**Text to read**
* * *

Despite their contrasting personalities and Min-joon's initial reluctance to interfere in human affairs, the two fall deeply in love, facing dangerous obstacles from Song-yi's past and those who wish to harm her.

== Characters and Original Cast ==
While the series was completely dubbed into Sinhala for the Sri Lankan audience, the characters largely retained their original Korean names and identities.

- Kim Soo-hyun as Do Min-joon: A cold, highly intelligent alien who has lived on Earth for four centuries. Kim Soo-hyun had already established a massive fanbase in Sri Lanka prior to this broadcast due to his role as King Lee Hwon in Moon Embracing the Sun, making his return to Sri Lankan television highly anticipated.
- Jun Ji-hyun as Cheon Song-yi: A top Hallyu actress who is confident, flamboyant, but deeply insecure and lonely.
- Park Hae-jin as Lee Hwi-kyung: Song-yi's childhood friend and the youngest son of a wealthy conglomerate who harbors a long-standing unrequited love for her.
- Yoo In-na as Yoo Se-mi: Song-yi's childhood best friend and fellow actress, who secretly envies Song-yi's success.

== Broadcast and Production ==

=== Localization and Airing ===
Following the massive success of earlier South Korean historical and modern dramas in Sri Lanka, Sirasa TV acquired the broadcasting rights to My Love from the Star.

* * *

**Data lines**
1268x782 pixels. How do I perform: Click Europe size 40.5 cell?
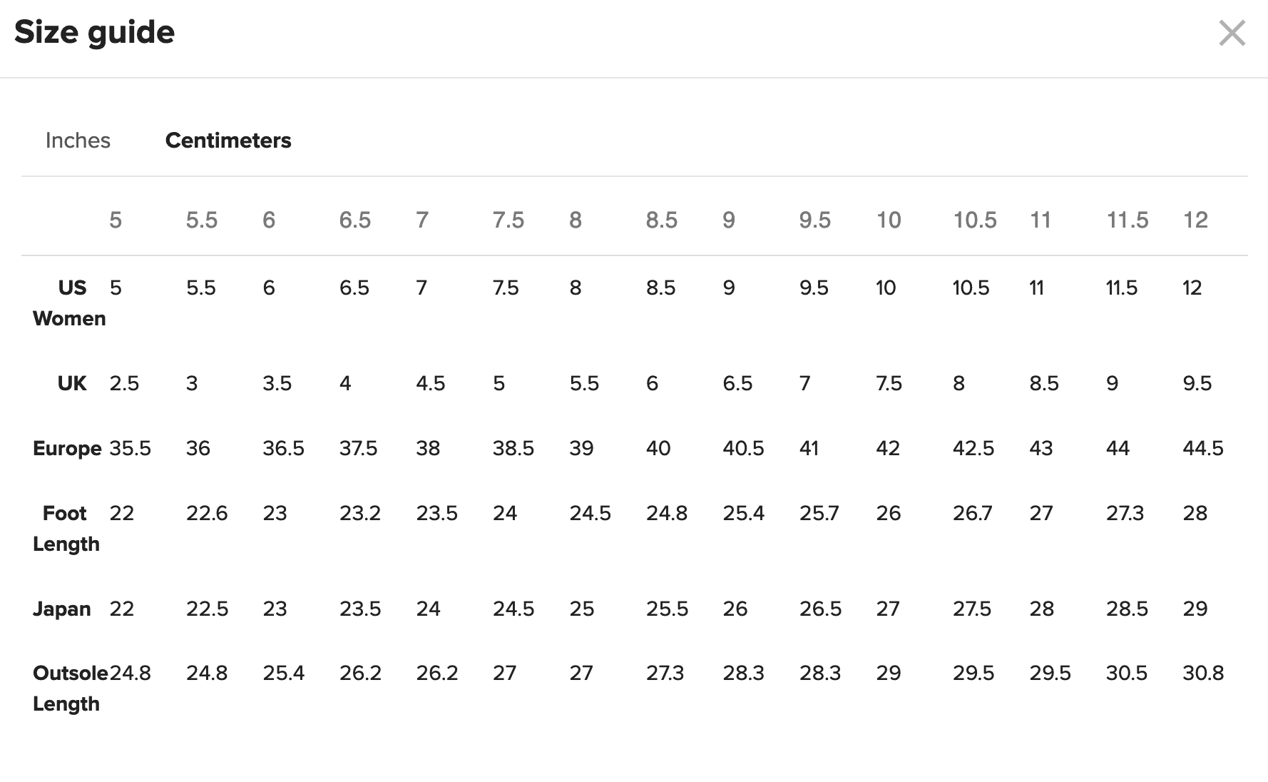click(x=743, y=449)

* * *

**Exercises**
[a] Transcribe the passage about My Love from the Star from "- Kim Soo-hyun" up to and including "envies Song-yi's success.".
[b] Which actors are named in the cast list of the passage about My Love from the Star?
[c] Could you take the passage about My Love from the Star further, picking up right after its last sentence?

**Task responses**
[a]
- Kim Soo-hyun as Do Min-joon: A cold, highly intelligent alien who has lived on Earth for four centuries. Kim Soo-hyun had already established a massive fanbase in Sri Lanka prior to this broadcast due to his role as King Lee Hwon in Moon Embracing the Sun, making his return to Sri Lankan television highly anticipated.
- Jun Ji-hyun as Cheon Song-yi: A top Hallyu actress who is confident, flamboyant, but deeply insecure and lonely.
- Park Hae-jin as Lee Hwi-kyung: Song-yi's childhood friend and the youngest son of a wealthy conglomerate who harbors a long-standing unrequited love for her.
- Yoo In-na as Yoo Se-mi: Song-yi's childhood best friend and fellow actress, who secretly envies Song-yi's success.

[b] Kim Soo-hyun, Jun Ji-hyun, Park Hae-jin, Yoo In-na

[c]
The localization process was handled by Sirasa TV's in-house dubbing unit. The production required careful translation of South Korean cultural nuances, entertainment industry terminology, and historical Joseon-era dialogue into natural, colloquial Sinhala to appeal to the local audience.

The drama originally aired on weekdays in the 7:30 PM prime-time slot. While the original South Korean broadcast consisted of 21 hour-long episodes, the localized Sri Lankan version was re-edited and split to fit the local commercial broadcast time limits, resulting in approximately 40 episodes for the Sri Lankan run.

=== Rerun and Digital Availability ===
Due to its enduring popularity, Sirasa TV aired a highly anticipated rerun of Ananthen Aa Tharu Kumara in mid-2026. For this broadcast, the network upgraded the series to Full HD technology. Alongside the television rerun, the remastered HD episodes were also made available digitally on Sirasa TV's dedicated YouTube channel titled Ananthayen Aa Tharu Kumara , catering to both returning fans and a new generation of digital viewers.

== Soundtrack ==
A major contributor to the localized version's massive success was its original Sinhala theme song, replacing the original Korean opening track.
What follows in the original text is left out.